Die Autoren zitieren eine Studie, bei der Eltern von Kindern mit pränatal diagnostizierter Trisomie 13 und 18 nach ihren Wünschen befragt wurden. Sie nannten „Lebendgeburt“, „Zeit mit der Familie verbringen“, das „Kind mit nach Hause nehmen“ und dem Kind „ein gutes Leben geben“. Es erfüllte die Eltern mit Frieden, ihr Kind in den Armen halten und sich verabschieden zu können, auch wenn das Neugeborene nur wenige Stunden lebte oder sogar schon tot geboren wurde. Für diese und andere Fälle brauche es eine vorab klar definierte Versorgungsstrategie.

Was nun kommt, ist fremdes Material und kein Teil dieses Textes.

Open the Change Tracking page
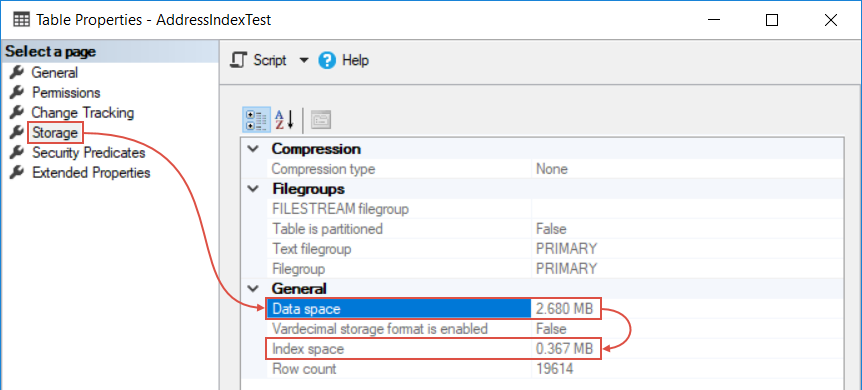The image size is (862, 390). (x=82, y=112)
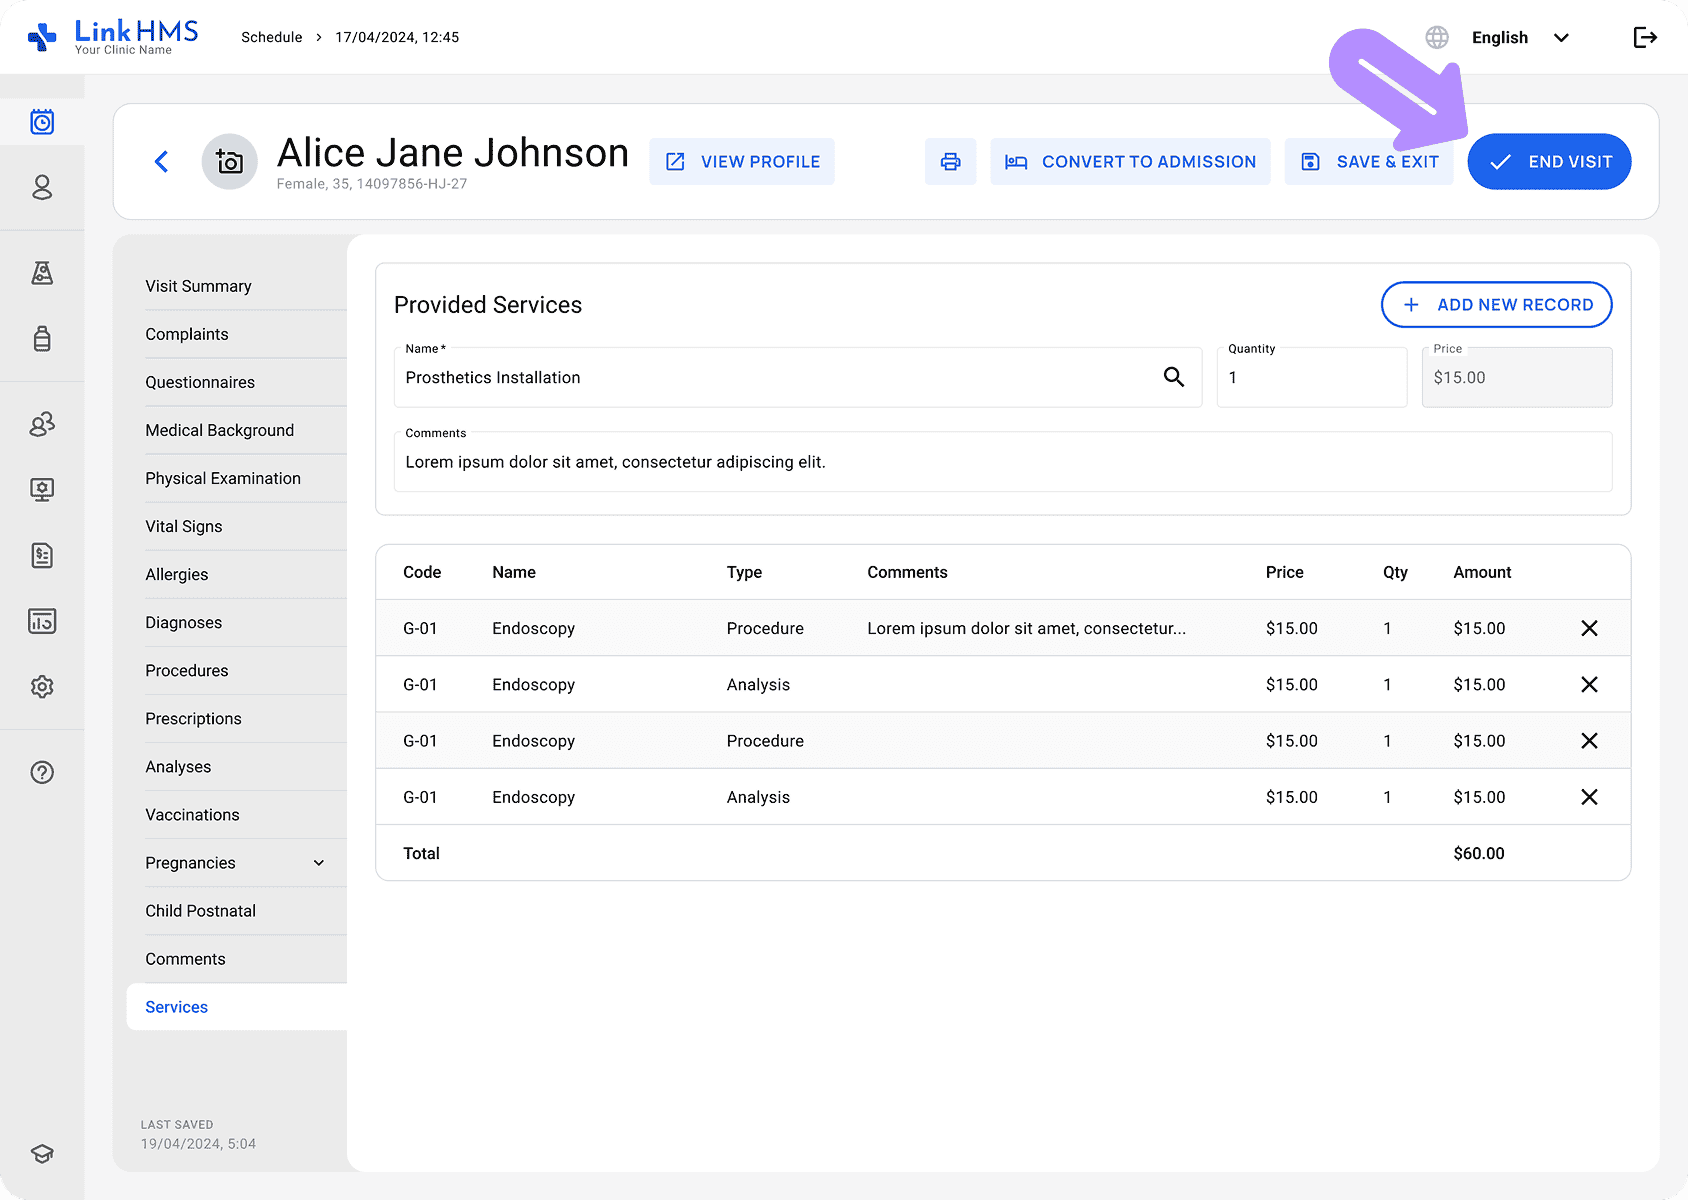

Die Leitlinien zeigen, wie diese in einer gemeinsamen Entscheidungsfindung mit einem multidisziplinären Team und der Familie erarbeitet werden kann - von der Geburt bis zum möglicherweise bald einsetzenden Tod des Kindes. Zu den Komponenten des Perinatal Palliative Comfort Care zählt die gemeinsame Planung der Entbindung, Behandlung von möglicher Atemnot und Schmerzkontrolle, Ermöglichung des direkten Körperkontaktes, Wärme, Flüssigkeitszufuhr, Fütterung und Stillzeit sowie Unterstützung und Betreuung während der vorgeburtlichen, geburts- und nachgeburtlichen Periode. Außerdem wird den betroffenen Müttern und Vätern psychosoziale und spirituelle Begleitung angeboten, auch für die Trauerphase nach der Verabschiedung von ihrem Kind.

Obwohl die Nachfrage nach perinataler Palliativversorgung steige, so die Autoren, sei das Angebot nach wie vor gering. In einer retrospektiven Kohortenstudie, an der mehr als 40 Kinderkrankenhäuser aus den USA teilnahmen, stellten Neugeborene 41 Prozent aller Todesfälle im Krankenhaus dar, nur zwei Prozent von ihnen hatten aber Palliativleistungen erhalten. Betroffene Familien brauchen Information, Hilfe und Beistand durch ein multidisziplinäres Team. Für das ungeborene Kind sei ein palliativer Begleitungsplan entscheidend. Im Vorfeld könne man festlegen, auf unnötige Lebens- und damit Leidensverlängerung zu verzichten und zugleich alles zu tun, damit das Neugeborene keine Schmerzen leidet.

Im Mai 2019 widmete sich eine Internationale Vatikan-Konferenz der perinatalen Medizin und Pränataldiagnostik (vgl. Imago Hominis (2019); 26(2): 084-086). Anfang 2019 publizierten einige österreichischen Fachgesellschaften eine überarbeitete Leitlinie zur Erstversorgung von Frühgeborenen an der Grenze der Lebensfähigkeit (vgl. Monatsschrift Kinderheilkunde 2019; 167: 36-45 https://doi.org/10.1007/s00112-018-0532-0).

Weiterführende Literatur für Perinatal Palliative Comfort Care: Fallbeispiel Therapiereduktion bei genetisch schwer geschädigten Kindern in Imago Hominis (2014); 21(3): 193-194).